───── Entries provided

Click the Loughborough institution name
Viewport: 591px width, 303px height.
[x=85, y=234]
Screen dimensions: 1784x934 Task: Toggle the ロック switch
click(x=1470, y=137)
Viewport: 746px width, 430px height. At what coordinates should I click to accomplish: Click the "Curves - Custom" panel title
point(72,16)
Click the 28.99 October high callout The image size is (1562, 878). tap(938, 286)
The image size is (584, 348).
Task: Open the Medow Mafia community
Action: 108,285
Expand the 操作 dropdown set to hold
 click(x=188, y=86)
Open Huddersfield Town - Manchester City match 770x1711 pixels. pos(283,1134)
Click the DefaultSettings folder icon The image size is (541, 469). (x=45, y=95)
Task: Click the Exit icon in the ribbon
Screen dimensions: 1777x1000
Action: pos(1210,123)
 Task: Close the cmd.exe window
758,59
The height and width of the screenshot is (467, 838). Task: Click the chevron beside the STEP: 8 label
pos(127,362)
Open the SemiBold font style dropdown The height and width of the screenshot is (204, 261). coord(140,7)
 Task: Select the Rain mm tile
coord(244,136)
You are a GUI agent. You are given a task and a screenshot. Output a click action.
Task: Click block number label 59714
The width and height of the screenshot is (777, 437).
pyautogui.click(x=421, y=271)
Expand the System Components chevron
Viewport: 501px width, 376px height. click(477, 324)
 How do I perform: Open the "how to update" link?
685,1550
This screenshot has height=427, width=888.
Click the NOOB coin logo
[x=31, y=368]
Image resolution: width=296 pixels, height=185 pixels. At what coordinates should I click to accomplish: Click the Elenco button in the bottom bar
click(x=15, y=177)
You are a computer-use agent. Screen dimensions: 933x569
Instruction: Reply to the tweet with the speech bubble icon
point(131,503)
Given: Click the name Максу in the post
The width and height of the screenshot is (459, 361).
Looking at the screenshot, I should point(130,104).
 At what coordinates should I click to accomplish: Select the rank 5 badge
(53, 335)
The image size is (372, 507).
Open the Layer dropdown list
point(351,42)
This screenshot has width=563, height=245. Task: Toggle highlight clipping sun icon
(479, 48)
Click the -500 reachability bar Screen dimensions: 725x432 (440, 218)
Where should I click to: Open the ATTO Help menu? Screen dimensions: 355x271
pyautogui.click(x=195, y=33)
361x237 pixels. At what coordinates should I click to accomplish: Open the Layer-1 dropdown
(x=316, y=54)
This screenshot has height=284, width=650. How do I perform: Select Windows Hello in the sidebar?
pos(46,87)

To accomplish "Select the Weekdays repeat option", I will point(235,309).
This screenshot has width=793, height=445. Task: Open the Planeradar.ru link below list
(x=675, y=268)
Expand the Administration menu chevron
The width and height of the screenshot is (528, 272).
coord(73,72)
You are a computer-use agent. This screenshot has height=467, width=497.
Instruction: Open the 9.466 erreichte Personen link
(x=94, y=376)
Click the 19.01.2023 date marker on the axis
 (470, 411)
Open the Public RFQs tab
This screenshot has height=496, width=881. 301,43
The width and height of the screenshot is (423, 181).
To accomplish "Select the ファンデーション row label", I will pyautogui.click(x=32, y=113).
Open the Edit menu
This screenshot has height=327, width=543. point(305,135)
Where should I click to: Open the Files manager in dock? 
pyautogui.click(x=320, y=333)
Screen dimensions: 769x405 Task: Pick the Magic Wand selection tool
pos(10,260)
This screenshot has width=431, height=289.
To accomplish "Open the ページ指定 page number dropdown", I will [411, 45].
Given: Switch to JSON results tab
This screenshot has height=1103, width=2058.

──────────

▸ Aim of the task
Start with the line above that contains "At what coordinates should I click to accomplish: Select" and end with the line that contains "Click the -500". Write out those lines exactly, and only those.

▸ Your response
 At what coordinates should I click to accomplish: Select the rank 5 badge
(53, 335)
The image size is (372, 507).
Open the Layer dropdown list
point(351,42)
This screenshot has width=563, height=245. Task: Toggle highlight clipping sun icon
(479, 48)
Click the -500 reachability bar Screen dimensions: 725x432 (440, 218)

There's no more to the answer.